GIVEN INFORMATION >>
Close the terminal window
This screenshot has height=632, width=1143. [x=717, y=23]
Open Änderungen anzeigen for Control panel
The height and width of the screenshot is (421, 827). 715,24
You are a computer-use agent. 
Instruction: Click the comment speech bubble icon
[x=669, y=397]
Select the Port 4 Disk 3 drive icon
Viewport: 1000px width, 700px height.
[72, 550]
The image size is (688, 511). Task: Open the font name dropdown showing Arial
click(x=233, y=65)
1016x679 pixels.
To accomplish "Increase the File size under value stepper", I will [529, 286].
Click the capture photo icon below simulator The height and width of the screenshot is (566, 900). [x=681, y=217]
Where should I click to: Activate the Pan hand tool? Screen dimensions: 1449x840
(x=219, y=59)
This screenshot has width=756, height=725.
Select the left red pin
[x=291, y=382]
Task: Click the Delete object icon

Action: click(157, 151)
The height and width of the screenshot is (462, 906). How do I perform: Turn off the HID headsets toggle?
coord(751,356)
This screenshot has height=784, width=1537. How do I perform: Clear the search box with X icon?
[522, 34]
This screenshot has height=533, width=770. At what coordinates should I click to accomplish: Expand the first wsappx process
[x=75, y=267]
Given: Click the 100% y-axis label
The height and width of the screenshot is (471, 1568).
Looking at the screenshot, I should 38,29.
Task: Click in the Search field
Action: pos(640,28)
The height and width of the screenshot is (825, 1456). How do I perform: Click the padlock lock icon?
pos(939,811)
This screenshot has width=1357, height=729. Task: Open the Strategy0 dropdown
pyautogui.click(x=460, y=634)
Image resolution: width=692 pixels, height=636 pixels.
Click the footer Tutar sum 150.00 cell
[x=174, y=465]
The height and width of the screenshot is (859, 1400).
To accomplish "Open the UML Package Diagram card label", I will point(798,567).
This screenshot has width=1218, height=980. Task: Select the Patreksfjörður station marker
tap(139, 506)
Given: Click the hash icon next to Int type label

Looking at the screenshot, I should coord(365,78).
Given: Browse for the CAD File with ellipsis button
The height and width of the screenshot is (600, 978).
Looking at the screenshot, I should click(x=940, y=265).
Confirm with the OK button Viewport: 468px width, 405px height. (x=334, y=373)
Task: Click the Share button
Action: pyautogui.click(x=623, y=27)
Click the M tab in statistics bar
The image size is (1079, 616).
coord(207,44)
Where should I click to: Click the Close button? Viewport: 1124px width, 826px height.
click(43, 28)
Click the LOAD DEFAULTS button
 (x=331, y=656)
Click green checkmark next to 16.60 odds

TASK ITEM >>
Type out again, exactly as written, the lines from the beginning of the material through the one containing "Click the capture".

WRITTEN REPLY >>
Close the terminal window
This screenshot has height=632, width=1143. [x=717, y=23]
Open Änderungen anzeigen for Control panel
The height and width of the screenshot is (421, 827). 715,24
You are a computer-use agent. 
Instruction: Click the comment speech bubble icon
[x=669, y=397]
Select the Port 4 Disk 3 drive icon
Viewport: 1000px width, 700px height.
[72, 550]
The image size is (688, 511). Task: Open the font name dropdown showing Arial
click(x=233, y=65)
1016x679 pixels.
To accomplish "Increase the File size under value stepper", I will [529, 286].
Click the capture photo icon below simulator The height and width of the screenshot is (566, 900). [x=681, y=217]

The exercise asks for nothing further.